The designers were stunned when they first laid eyes on the new 911, its unique, simple form altered by something wedge-shaped on the tailgate. Even the sales experts tasked with selling 500 units of this 911 Carrera RS 2.7 worldwide had something to say about it: “There’s no way we’ll sell more than a hundred of these.” And it was this hodgepodge of opinion that gave rise to the befitting nickname for the innovative rear spoiler: the ducktail, which is the common term for the elongated back of the waddling waterfowl.
“Yeah, it wasn’t exactly meant to be a compliment,” says Tilman Brodbeck, laughing. The aerospace engineer joined Porsche in October 1970 at the age of 26 and worked with Hermann Burst to develop the now-legendary vehicle part. “Back then, the 911 and many other cars were essentially shaped like a wing: flat underneath, curved on top, and tapering to a point at the back,” explains Brodbeck. “A shape like this creates lift.” A physical force the 911 didn’t need in the slightest, as its cornering speeds were already much lower than promised by the engine and chassis. The developers soon realized that too much lift reduces performance – an argument that would win over the design and sales experts.
Many benefits of the ducktail
The wind tunnel revealed just how enormous the lift coefficient actually was at the rear: 0.29 CL. The solution: a Gurney flap. Made from welding wire and thin sheet metal, a roughly designed spoiler on the engine flap reduced the factor by a full two-thirds to 0.08 CL after just two days of testing in the wind tunnel. This also improved the drag coefficient value, which measures aerodynamic performance, and increased the top speed by 4.5 kmh (2.8 mph) to 240 kmh (149 mph), a breathtaking speed at that time. What doesn’t sound like much is paramount for a 911 RS, as every hundredth of a second can count in motorsport. The many benefits were enough to silence the few remaining critics.

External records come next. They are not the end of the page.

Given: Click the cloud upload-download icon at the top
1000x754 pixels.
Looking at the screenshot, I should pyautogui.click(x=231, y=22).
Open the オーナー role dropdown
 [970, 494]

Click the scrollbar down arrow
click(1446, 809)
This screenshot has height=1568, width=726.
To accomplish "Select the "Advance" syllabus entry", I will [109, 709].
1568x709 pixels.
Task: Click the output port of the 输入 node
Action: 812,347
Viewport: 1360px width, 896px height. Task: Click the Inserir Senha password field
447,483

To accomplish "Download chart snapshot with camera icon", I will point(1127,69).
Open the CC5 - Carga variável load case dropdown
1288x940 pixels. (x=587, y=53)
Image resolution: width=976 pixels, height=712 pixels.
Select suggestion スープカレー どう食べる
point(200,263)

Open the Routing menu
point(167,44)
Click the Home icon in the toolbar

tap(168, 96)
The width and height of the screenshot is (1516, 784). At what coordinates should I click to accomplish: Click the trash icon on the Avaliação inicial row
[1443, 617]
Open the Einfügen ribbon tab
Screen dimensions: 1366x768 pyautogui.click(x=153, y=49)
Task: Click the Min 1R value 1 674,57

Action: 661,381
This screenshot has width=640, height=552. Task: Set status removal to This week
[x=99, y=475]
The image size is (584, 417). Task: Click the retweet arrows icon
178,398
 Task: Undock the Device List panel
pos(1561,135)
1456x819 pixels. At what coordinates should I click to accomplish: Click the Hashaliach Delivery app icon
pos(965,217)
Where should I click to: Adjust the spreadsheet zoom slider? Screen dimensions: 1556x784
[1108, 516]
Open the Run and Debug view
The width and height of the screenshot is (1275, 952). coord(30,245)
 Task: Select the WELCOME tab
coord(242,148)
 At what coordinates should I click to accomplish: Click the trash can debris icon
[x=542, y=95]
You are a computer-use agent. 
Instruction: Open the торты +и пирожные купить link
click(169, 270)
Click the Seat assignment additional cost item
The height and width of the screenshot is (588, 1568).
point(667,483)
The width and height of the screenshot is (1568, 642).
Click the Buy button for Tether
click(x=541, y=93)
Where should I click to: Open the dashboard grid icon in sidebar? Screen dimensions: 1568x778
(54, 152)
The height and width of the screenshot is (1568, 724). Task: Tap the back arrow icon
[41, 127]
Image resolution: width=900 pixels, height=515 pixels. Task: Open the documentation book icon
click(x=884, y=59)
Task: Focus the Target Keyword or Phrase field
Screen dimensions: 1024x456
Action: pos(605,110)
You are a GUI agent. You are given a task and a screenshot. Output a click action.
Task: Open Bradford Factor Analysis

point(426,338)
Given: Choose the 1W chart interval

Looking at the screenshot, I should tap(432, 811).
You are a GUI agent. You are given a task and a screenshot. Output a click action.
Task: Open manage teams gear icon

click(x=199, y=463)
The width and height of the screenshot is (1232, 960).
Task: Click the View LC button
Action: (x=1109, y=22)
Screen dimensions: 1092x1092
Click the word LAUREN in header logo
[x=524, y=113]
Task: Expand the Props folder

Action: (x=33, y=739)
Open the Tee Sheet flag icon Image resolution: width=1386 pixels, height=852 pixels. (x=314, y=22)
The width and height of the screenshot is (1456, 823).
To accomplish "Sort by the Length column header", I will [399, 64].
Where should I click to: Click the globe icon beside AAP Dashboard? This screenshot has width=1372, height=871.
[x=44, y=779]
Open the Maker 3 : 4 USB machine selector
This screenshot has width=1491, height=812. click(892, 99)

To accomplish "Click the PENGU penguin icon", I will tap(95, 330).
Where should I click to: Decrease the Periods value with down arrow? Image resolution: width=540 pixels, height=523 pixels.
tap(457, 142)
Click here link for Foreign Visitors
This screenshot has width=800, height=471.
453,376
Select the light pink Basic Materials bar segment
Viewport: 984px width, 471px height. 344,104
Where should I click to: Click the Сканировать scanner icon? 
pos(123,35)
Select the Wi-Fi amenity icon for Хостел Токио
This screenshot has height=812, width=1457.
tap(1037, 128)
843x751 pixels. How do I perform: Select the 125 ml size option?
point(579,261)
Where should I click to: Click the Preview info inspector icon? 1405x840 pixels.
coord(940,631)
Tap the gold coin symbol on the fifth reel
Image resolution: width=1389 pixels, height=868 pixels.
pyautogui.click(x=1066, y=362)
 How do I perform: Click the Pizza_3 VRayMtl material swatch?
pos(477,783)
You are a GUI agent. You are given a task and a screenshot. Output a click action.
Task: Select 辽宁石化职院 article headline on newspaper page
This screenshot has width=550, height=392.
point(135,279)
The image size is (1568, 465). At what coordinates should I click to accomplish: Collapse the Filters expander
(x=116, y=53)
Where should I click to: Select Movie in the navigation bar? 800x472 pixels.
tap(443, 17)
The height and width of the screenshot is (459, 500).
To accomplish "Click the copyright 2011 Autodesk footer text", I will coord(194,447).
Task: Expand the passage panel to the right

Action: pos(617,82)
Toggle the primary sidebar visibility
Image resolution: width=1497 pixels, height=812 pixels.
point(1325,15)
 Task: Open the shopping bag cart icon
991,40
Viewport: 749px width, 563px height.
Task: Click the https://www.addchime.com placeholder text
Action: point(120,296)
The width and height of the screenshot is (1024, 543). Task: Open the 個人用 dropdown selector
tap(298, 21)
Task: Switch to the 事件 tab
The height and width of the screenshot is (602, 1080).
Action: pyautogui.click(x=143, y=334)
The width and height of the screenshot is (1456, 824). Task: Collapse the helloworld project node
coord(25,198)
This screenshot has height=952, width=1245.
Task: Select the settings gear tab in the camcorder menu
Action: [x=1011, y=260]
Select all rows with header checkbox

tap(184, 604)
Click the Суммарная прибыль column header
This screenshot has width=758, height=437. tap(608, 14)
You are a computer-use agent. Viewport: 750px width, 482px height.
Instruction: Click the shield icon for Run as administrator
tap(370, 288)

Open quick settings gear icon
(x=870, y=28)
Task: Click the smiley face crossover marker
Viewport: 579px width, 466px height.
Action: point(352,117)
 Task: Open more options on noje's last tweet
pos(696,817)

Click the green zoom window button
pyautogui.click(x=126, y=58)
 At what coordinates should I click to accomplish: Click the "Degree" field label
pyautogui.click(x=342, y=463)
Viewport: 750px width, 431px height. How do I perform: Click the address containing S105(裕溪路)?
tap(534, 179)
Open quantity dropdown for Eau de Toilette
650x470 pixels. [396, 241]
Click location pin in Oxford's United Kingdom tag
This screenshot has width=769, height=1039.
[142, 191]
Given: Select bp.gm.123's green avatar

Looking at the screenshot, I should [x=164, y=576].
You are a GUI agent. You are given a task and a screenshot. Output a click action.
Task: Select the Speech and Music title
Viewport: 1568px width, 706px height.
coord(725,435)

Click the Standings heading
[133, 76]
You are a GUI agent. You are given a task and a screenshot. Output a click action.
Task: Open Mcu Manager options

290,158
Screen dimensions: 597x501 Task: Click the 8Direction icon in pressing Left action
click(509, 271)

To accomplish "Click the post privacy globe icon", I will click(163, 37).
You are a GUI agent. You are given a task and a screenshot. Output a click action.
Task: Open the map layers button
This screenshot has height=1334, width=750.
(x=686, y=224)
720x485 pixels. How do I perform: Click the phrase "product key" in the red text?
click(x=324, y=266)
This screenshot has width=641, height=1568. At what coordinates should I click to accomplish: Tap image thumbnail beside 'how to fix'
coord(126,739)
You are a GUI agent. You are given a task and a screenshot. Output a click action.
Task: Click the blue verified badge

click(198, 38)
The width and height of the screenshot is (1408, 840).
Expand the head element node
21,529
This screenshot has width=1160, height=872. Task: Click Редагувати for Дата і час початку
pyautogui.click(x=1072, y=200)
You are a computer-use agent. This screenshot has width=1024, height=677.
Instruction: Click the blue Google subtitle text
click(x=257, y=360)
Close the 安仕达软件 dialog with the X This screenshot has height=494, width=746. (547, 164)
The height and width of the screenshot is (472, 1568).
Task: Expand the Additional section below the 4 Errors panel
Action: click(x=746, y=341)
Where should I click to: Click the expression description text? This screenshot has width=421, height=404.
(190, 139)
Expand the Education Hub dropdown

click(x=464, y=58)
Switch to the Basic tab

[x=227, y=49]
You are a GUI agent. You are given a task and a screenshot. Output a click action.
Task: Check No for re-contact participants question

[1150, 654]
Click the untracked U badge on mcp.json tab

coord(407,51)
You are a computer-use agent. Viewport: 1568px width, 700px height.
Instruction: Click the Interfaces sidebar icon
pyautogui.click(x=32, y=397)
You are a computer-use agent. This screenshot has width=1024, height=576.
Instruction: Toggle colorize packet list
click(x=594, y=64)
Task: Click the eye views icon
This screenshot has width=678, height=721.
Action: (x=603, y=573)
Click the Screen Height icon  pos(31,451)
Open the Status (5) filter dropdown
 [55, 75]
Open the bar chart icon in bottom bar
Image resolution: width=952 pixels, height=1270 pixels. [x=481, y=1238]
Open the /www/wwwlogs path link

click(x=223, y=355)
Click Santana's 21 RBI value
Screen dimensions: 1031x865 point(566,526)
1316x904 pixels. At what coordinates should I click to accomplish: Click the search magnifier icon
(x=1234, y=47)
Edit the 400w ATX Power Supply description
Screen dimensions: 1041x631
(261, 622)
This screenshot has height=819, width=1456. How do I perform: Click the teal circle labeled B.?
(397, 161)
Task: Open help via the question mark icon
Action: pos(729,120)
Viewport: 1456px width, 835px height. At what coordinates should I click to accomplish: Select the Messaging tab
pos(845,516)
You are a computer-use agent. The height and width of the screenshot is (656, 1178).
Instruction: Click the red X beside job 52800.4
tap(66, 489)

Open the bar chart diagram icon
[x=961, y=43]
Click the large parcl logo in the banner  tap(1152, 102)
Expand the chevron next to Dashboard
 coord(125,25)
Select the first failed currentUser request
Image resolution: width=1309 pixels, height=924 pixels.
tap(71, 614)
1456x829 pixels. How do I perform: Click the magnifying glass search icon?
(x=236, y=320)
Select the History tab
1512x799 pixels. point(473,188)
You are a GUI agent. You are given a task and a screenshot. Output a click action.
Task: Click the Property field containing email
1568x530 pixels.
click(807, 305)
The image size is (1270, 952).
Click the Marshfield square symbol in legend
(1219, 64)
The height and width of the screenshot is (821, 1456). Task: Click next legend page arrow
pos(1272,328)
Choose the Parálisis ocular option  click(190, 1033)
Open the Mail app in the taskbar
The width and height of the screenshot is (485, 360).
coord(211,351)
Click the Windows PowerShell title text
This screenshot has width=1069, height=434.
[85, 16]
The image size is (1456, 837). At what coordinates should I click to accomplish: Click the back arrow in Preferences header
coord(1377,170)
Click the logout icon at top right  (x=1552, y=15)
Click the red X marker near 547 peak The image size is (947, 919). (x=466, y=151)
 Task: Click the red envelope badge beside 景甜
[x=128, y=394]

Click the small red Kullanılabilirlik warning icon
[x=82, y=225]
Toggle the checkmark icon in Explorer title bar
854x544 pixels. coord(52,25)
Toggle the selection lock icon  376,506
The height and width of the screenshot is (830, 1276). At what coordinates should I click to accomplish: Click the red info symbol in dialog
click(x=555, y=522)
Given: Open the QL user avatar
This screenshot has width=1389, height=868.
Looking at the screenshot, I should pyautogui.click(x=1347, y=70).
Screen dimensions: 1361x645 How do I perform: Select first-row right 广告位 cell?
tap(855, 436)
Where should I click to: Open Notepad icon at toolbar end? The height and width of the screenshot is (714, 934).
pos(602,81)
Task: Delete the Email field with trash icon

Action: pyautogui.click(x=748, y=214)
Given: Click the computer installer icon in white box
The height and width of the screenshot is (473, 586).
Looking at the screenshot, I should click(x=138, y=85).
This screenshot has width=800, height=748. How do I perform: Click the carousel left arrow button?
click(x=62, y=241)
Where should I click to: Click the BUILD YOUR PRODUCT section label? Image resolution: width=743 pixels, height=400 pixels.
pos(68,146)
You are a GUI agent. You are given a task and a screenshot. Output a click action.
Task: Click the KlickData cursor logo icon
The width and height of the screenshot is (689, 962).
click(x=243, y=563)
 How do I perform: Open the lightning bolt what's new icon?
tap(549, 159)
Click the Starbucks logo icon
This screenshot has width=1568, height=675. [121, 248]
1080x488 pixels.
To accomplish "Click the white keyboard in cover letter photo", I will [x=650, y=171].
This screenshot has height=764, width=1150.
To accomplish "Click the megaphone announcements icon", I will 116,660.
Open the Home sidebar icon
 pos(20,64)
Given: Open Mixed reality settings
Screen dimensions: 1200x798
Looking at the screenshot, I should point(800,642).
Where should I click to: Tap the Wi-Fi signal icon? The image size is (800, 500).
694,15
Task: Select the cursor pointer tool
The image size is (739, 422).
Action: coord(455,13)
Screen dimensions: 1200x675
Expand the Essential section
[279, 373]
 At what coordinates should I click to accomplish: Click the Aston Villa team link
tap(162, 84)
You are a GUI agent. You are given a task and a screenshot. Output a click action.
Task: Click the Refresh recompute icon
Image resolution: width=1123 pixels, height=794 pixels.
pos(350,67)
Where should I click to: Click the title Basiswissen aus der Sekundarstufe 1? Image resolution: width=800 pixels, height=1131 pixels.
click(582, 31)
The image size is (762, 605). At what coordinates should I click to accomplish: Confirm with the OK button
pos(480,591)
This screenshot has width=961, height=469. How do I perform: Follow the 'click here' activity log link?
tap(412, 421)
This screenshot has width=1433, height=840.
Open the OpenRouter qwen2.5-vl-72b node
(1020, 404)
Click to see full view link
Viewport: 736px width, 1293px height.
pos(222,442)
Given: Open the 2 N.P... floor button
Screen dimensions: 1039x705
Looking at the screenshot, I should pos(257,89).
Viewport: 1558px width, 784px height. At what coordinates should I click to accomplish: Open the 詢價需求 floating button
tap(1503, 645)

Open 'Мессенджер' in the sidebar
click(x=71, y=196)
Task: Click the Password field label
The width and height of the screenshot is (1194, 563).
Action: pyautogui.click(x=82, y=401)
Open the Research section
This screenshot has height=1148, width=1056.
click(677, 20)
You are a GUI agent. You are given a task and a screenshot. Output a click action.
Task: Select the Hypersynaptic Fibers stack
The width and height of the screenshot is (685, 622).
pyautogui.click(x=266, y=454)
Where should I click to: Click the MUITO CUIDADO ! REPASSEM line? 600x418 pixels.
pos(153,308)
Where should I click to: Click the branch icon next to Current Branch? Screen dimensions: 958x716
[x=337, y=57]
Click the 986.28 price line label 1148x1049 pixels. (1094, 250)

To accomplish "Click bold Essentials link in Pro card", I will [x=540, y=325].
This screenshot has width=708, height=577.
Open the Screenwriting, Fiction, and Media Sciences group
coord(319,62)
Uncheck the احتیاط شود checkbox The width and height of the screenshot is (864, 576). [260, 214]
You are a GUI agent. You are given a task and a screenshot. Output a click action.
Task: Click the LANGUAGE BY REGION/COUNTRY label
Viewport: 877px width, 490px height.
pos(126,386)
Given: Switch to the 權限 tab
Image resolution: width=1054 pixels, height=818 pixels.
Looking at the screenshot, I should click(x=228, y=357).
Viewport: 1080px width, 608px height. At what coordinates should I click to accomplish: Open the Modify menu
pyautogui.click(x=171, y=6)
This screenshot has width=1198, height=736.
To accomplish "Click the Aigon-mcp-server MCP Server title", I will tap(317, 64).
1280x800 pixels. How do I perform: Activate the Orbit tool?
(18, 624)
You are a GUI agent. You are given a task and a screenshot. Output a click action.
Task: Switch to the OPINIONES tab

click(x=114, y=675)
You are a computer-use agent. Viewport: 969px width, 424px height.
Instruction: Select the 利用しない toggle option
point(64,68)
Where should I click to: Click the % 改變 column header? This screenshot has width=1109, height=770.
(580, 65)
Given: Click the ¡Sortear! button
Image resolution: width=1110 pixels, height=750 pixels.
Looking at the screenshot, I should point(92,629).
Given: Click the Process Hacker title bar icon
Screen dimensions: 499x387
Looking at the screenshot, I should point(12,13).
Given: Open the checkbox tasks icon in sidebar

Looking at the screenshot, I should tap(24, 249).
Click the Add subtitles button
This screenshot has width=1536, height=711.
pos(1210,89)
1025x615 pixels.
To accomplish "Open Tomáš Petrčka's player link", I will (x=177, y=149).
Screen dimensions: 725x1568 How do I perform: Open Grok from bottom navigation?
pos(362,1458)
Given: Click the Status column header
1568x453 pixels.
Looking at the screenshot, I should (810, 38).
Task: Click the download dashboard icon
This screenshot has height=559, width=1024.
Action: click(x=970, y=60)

“The 500 vehicles required to homologate the 911 Carrera RS 2.7 in Group 4 ultimately sold in less time than it took our sales representatives to count to 500,” recalls Brodbeck, who is now 79 years old. That’s because Porsche fans immediately went wild for the fast lap times as well as the rear spoiler, which was an absolute novelty in the world of series production cars. And thus the ducktail was born, recorded in patent application number 2238704, which was submitted to the German Patent and Trade Mark Office on August 5, 1972.